PROVIDED PASSAGE:
========================

Start the web interface.

ref-solver serve [OPTIONS]

Options:
  -p, --port <PORT>      Port to listen on [default: 8080]
  -a, --address <ADDR>   Address to bind to [default: 127.0.0.1]
      --open             Open browser automatically

Output Formats

Use --format to control output:

  • text (default): Human-readable tabular output
  • json: Structured JSON for scripting
  • tsv: Tab-separated values

Understanding Results

Match Types

Type Meaning
Exact All contigs match exactly (name, length, MD5)

========================

SOURCE DATA:
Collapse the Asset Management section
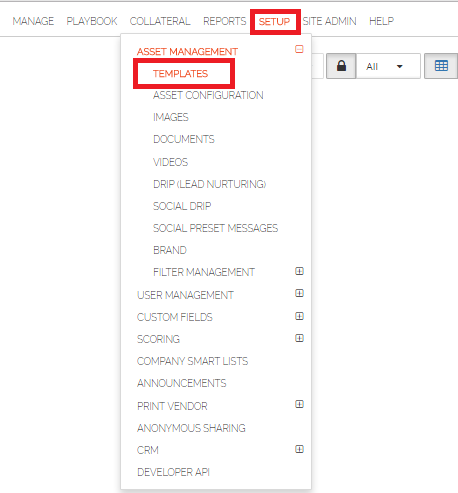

========================

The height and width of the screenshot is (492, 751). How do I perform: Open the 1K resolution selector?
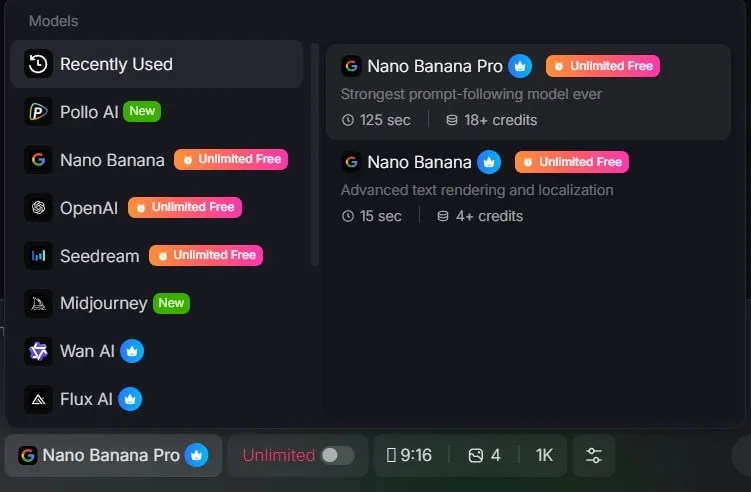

========================

WHAT TO DO:
• a. Using the ref-solver excerpt above, explain in one to three sentences when the json output format should be chosen over the default.
• b. Answer these questions from the ref-solver excerpt above, marking each answer (i), (ii), (iii) on its own line.
(i) What port does the web interface listen on by default?
(ii) Which output format is used when no other is chosen?
(iii) Which three properties must match for every contig in an Exact match?
• c. Extend the ref-solver excerpt above, picking up after its last line.

RESPONSES BY ITEM NUMBER:
• a. The json format should be chosen when the output will be used in scripts, because it produces structured JSON for scripting. The default text format produces human-readable tabular output.

• b.
(i) 8080
(ii) text
(iii) Name, length, and MD5

• c.
Renamed Same sequences, different naming convention
Reordered Same contigs, different order
Partial Most contigs match, some differences
Mixed Contigs appear to come from multiple references
NoMatch No good match found

Confidence Levels

Level Score Range Meaning
Exact 100% Perfect match
High ≥95% Very confident
Medium ≥80% Likely match
Low <80% Uncertain

Common Issues

Wrong Mitochondrial Sequence

The UCSC hg19 chrM is 16,571 bp (old Cambridge sequence), while most modern references use rCRS (16,569 bp). This is a real sequence difference, not just naming.

Chr Prefix Mismatch

UCSC uses chr1, NCBI/Ensembl use 1. Use fgbio to rename:

fgbio UpdateSequenceDictionary -i input.bam -o output.bam -s reference.dict

Contig Order Differences

Some tools are sensitive to contig order. Use Picard to reorder:

picard ReorderSam I=input.bam O=output.bam R=reference.fa

Custom Catalogs

Export and modify the built-in catalog:

# Export current catalog
ref-solver catalog export my_catalog.json

# Edit to add custom references...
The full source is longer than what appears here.